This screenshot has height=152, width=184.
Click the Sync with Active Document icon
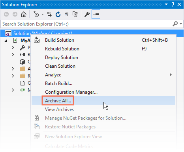49,14
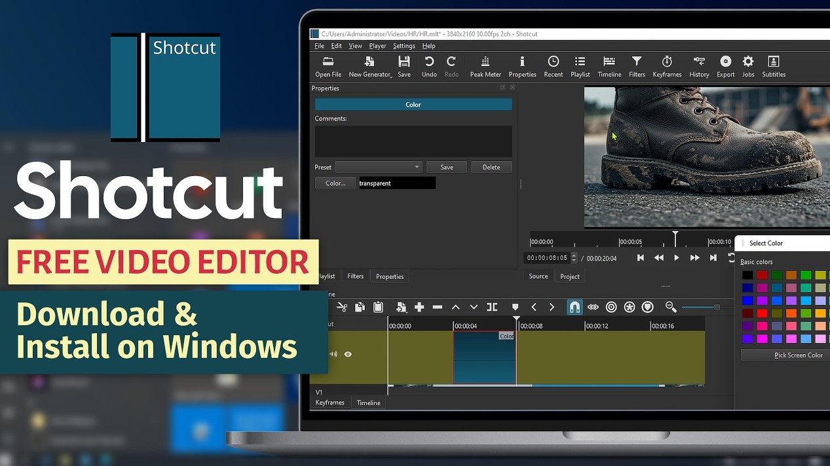Open the Subtitles panel icon

point(773,66)
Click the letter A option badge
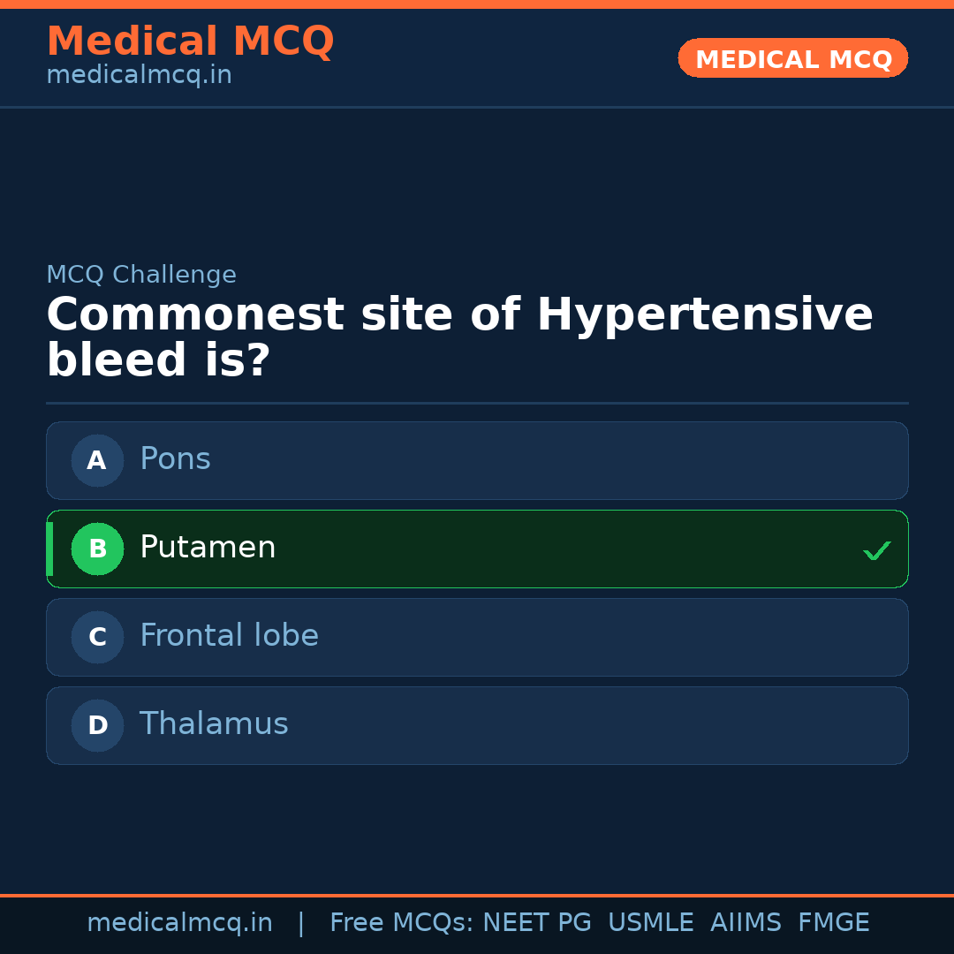Image resolution: width=954 pixels, height=954 pixels. [x=97, y=460]
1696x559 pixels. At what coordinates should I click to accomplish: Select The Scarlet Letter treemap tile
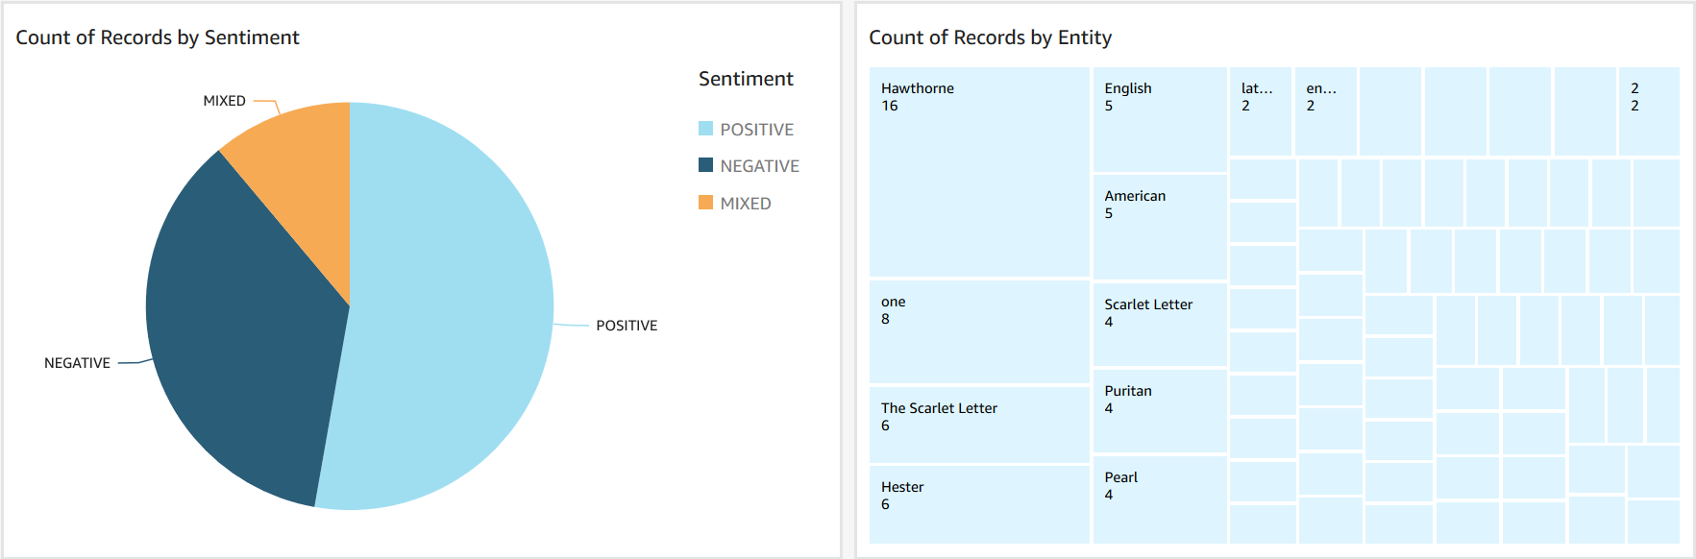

####

- _Your goal_: Copy every line of the records above word for word, leaving out the pictures.

- _Complete response_:
This screenshot has height=152, width=184.
Click the Sync with Active Document icon
49,14
Open the Subtitles panel icon

point(773,66)
Click the letter A option badge
Image resolution: width=954 pixels, height=954 pixels. [x=97, y=460]
1696x559 pixels. At what coordinates should I click to accomplish: Select The Scarlet Letter treemap tile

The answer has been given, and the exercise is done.